I’d rather read a 200-word story with a mundane premise and great characters than one with paint-by-numbers characters and a great premise. I have zero interest in reading a sweeping flash piece about how the world changed if there are no characters.

The Bible has two creation stories. One is a sweeping narrative about what God did in seven days. The other has great characters. Which one really grabs you? Which inspired a lot of really great music and literature?

Q: You’re really painting me into a corner here…

A: Flash is not for wimps. If you still want to focus on the big idea, tell it from the perspective of one memorable character. Hint at the big idea and focus on the character’s realistic reaction. Don’t focus on the idea and hint at the character.

§

Taking the mic back from Pete, I want to add a few things to what he said.
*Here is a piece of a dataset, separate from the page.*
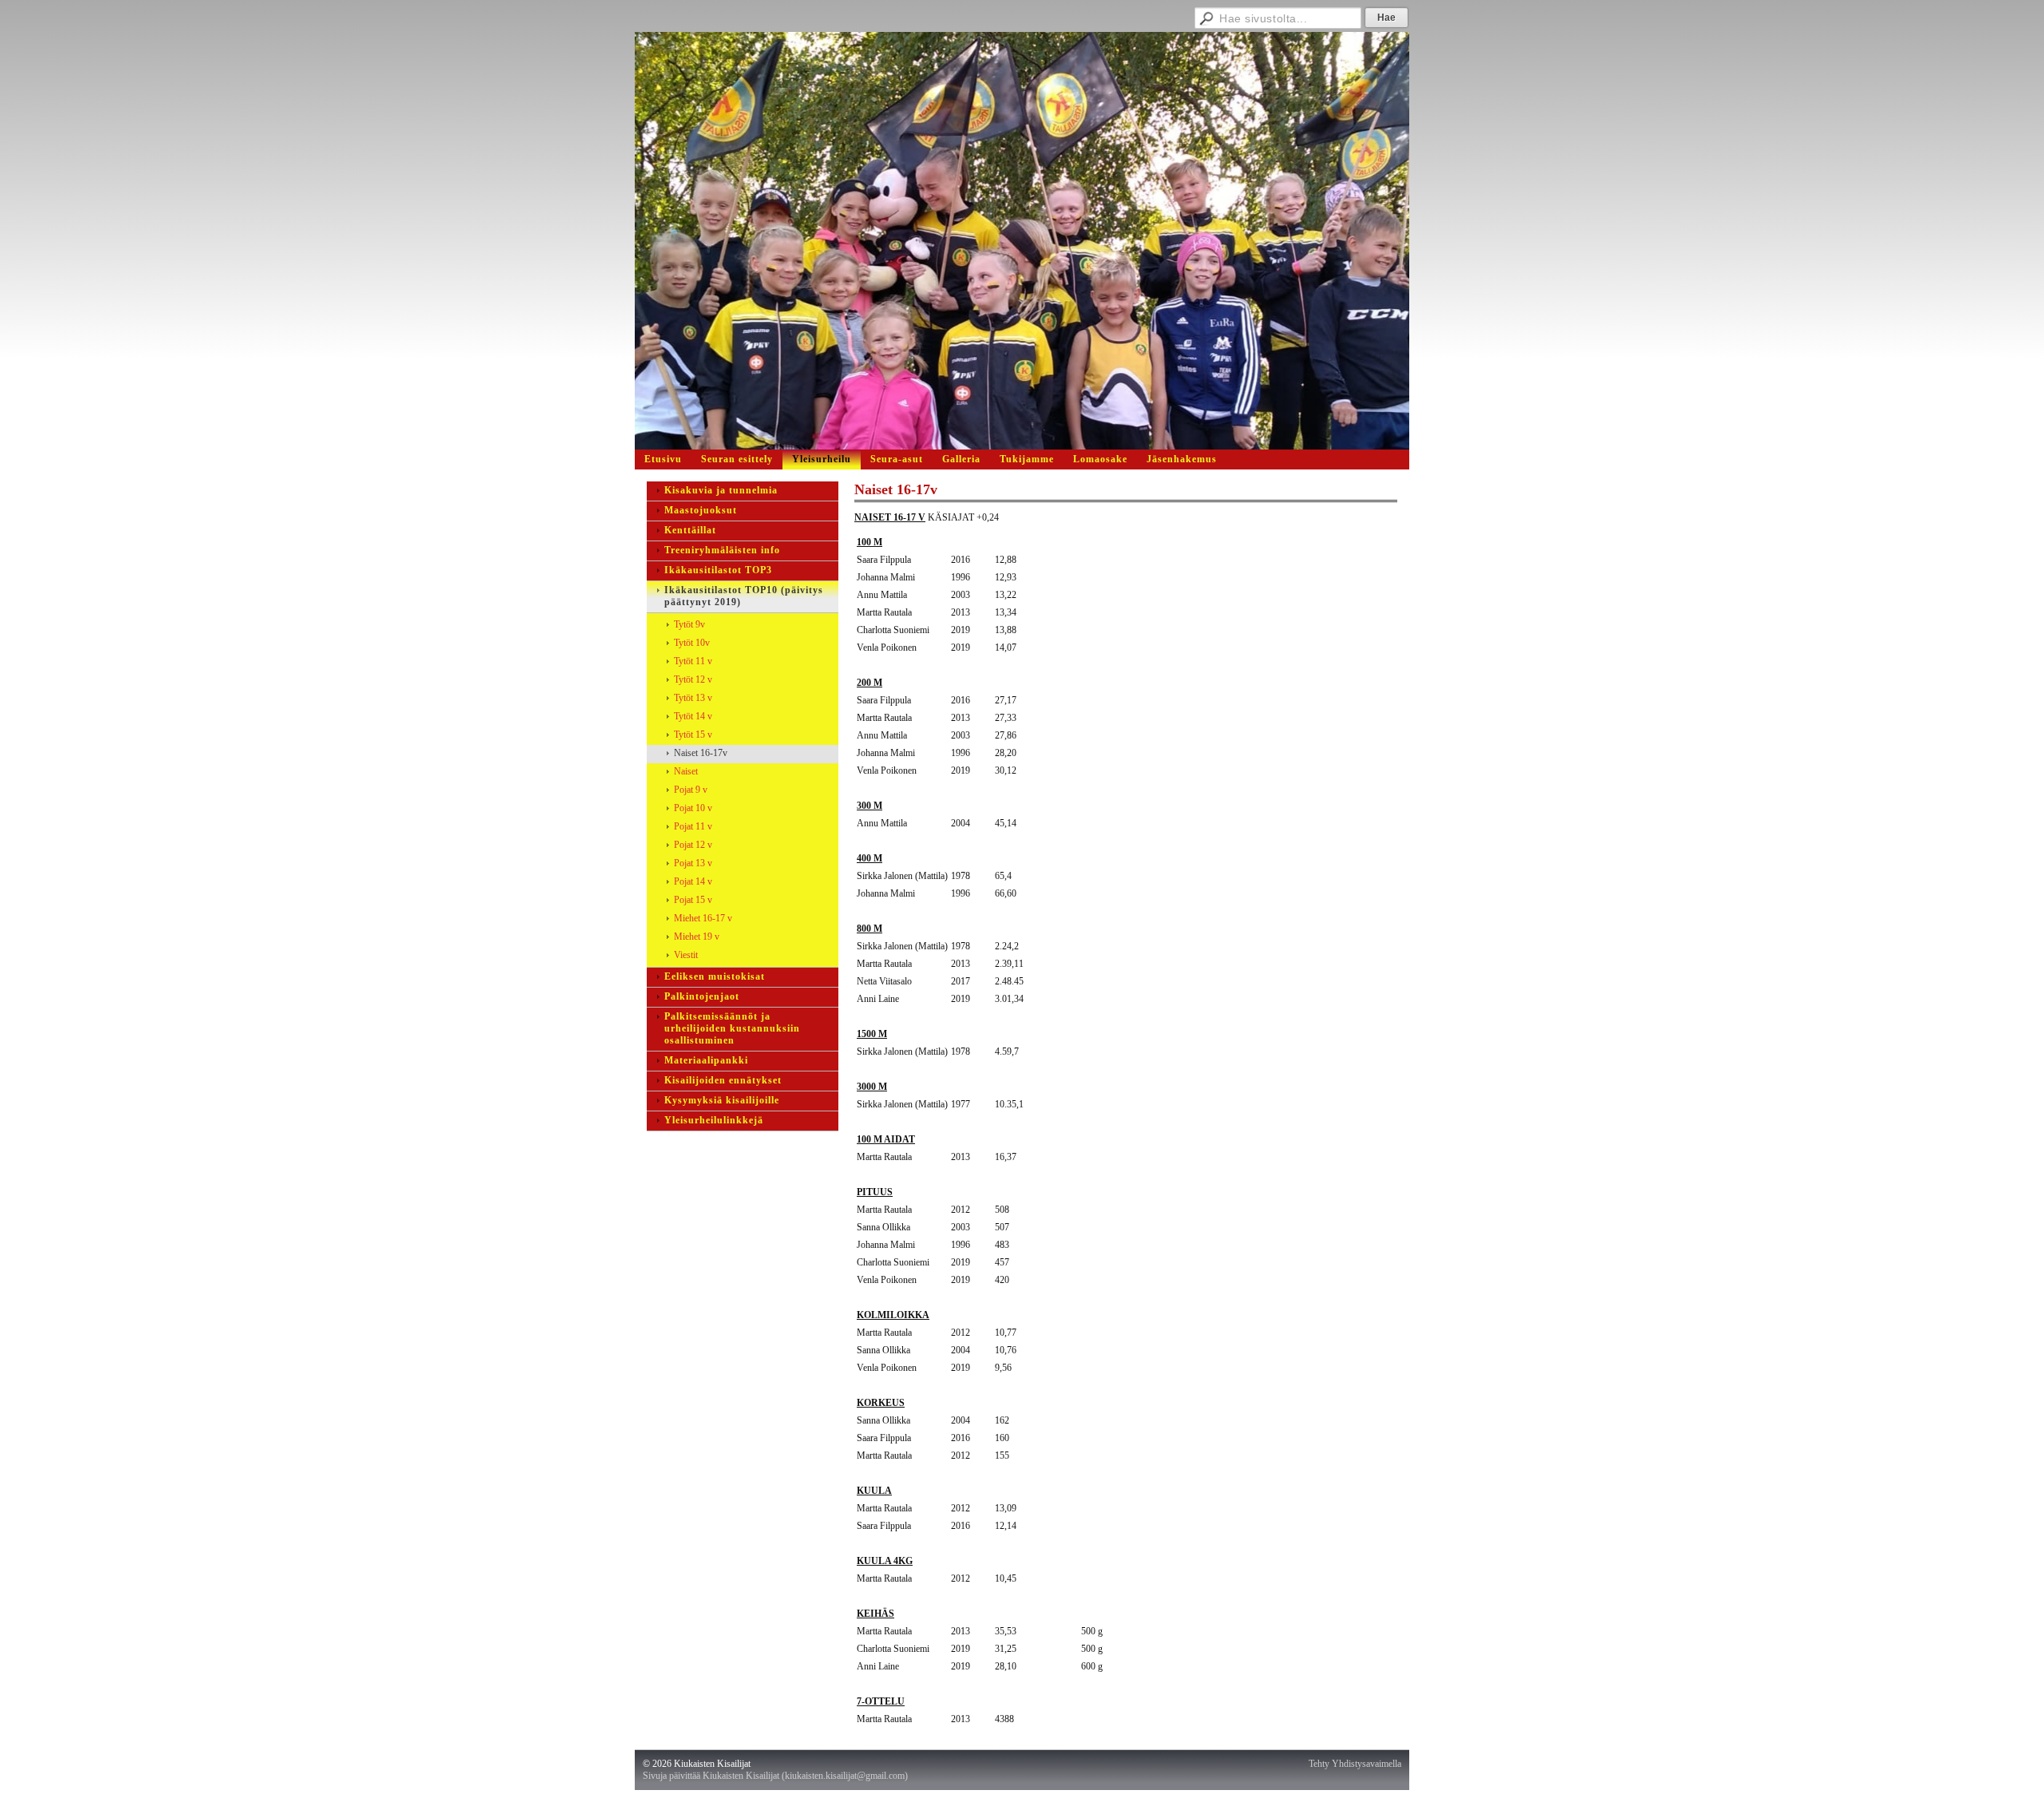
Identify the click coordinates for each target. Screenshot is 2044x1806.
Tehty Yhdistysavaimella (1355, 1763)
First off, Pete is much too modest to bring this up himself, but here is a great example of a story that begins with a mundane idea but develops into something interesting through deft use of characterization.

“Timeless Bore,” by Pete Wood

At a thousand words it’s more of a short-short than a flash piece, but if this link works for you, you should read it. The link may not work. It’s on the old SHOWCASE site, which is scheduled for demolition on January 1st, precisely because of the insoluble problems with the site certificate and the web site host.

Second, I want to stress that flash is not easy to write. A lot of writers seem to have this idea that they can just belch out a hundred or so words and that’s good enough; it doesn’t need to have a beginning, middle, end, or point. A good flash story is not a scene, a vignette, or a captured moment of mood frozen in prose. Like all narrative fiction, it needs to be self-contained and have an ending.

That’s not easy to do in a few hundred words, which is why I personally don’t even try to do it.

Third…

Never mind, I’m out of time. We’ll continue this conversation later.